Protein deficiency is actually a fairly common occurrence. Most male adults typically do not eat enough quality protein each day. While that might not be a big concern to them, if you are looking to get big as in bodybuilder big, then having a lack of protein is not going to help you reach that goal.
So how can you tell if you are deficient? Let’s look at some of the common signs.
Common Signs of Protein Deficiency
Keep in mind this is for bodybuilders and average Joe’s…
- Decrease in Muscle Mass – Generally speaking if you are noticing a decrease in body mass or specifically a drop in your lean muscle then a lack of protein is probably the culprit. This will go hand in hand with strength drops. Loss of general tone, muscle hardness, and definition can also be lumped into the affect of protein deficiency.

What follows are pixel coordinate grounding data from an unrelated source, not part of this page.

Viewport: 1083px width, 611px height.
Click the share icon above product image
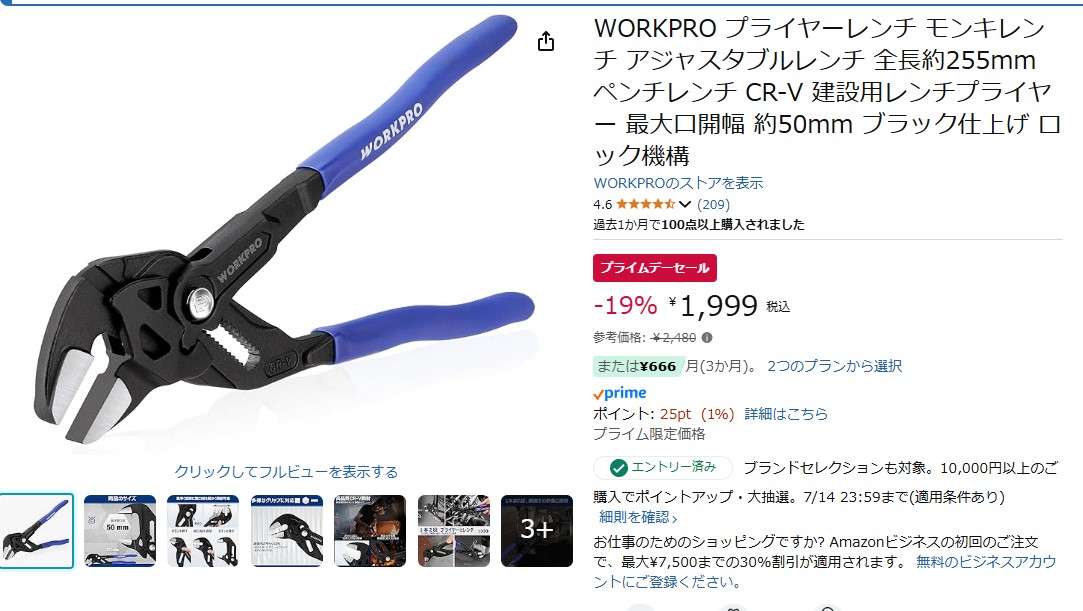[x=546, y=41]
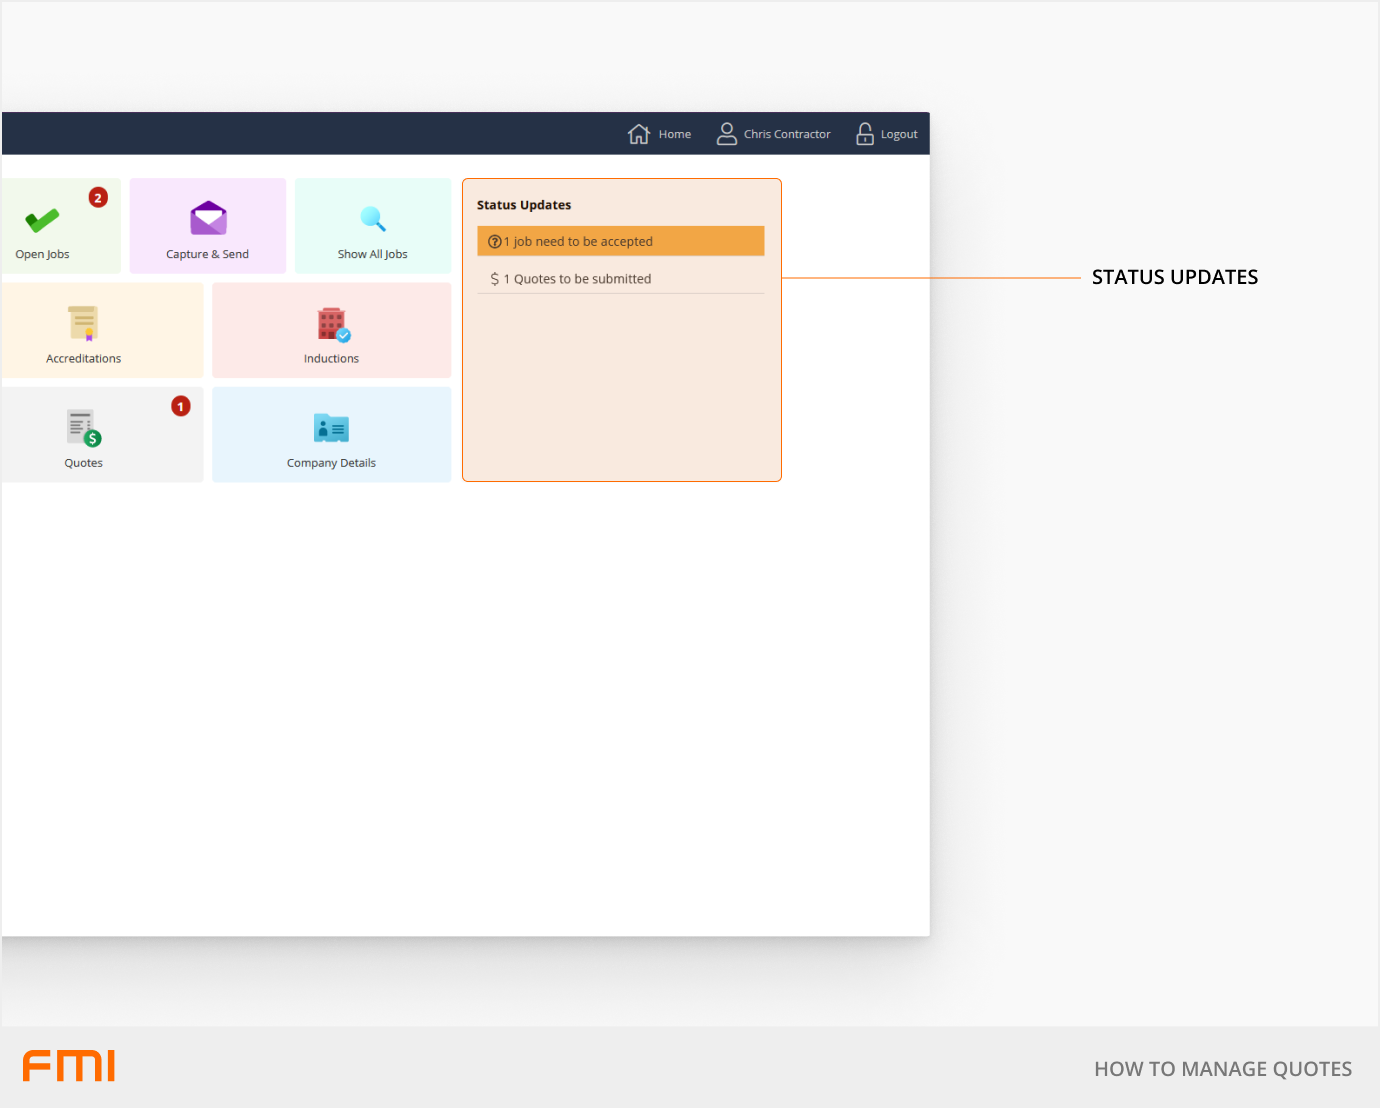Click the question mark icon in status update
Screen dimensions: 1380x1108
[494, 242]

Obviously for a bodybuilder this is probably the worst thing that could happen outside of a serious injury.
- Slow Healing – Collagen is a key protein that is vital to the healing process. Cuts, scrapes, and other issues with the skin or other areas of the body that don’t have enough collagen available will heal much slower. This one can be a bit trickier to notice with the advance of topical healing agents and band-aids. But if you notice that cuts seems to take a lot longer time to heal compared to when you were a kid, a lack of protein could be the issue. How long has that scab been there?
- Fatigue – Ever felt really tired even after a full night’s sleep? Sometimes not even caffeine or other things can get you going. Well forget chugging another Rockstar and instead consider protein deficiency as a possible problem. A lack of protein in the blood can lead to fatigue shown with a lethargic state and lots of yawning.

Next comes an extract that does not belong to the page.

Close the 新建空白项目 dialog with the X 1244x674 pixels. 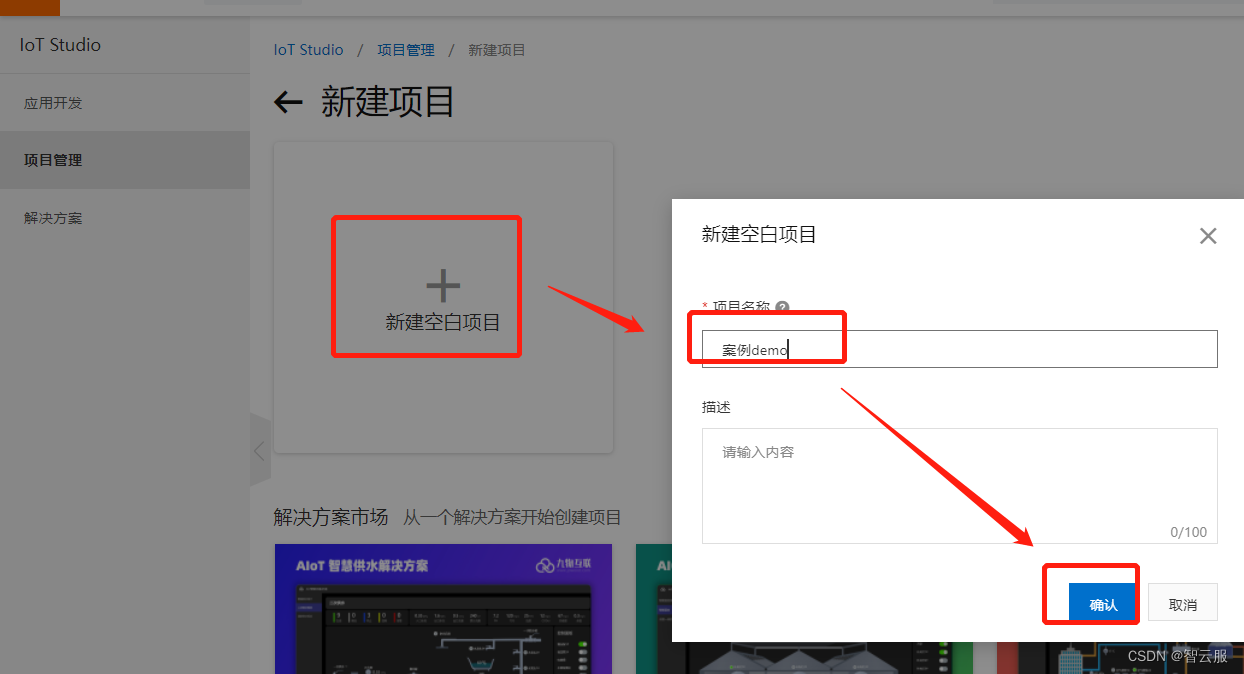1208,236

Many of these occurrences are natural signs that you body is deficient whether you are a bodybuilder or not. But since lifters are typically breaking down muscle more often and their body requires higher amounts of protein each day, this symptoms can easily still occur once a deficiency sets in and the body ‘steals’ protein to help do whatever is the most urgent action at that time.
What to Do
If you think you are deficient the first step is to start tracking your intake. Get a journal and write down everything you ate yesterday, the day before, and the current day. Then go to a nutritional website to review your meals with a fine tooth comb to calculate the total grams of protein you are taking in each day.

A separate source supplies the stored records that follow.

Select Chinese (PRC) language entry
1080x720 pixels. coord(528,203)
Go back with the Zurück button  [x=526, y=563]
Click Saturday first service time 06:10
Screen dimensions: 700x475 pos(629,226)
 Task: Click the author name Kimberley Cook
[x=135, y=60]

The RDA states you should be taking in at least .8 grams of protein per 2.2 pounds of bodyweight. So the next step is to weight yourself. For example, a 200 pound man would need (200/2.2 * .8) 73 grams of protein per day at the minimum. For a bodybuilder than number is more like .8 grams per pound of bodyweight, or 160 grams per our previous example.
Now take the three totals from the journal and average them and then compare against how much you need to take in. If what you are eating on average is less then you have a protein deficiency. So the obvious fix to that problem is to increase your protein intake!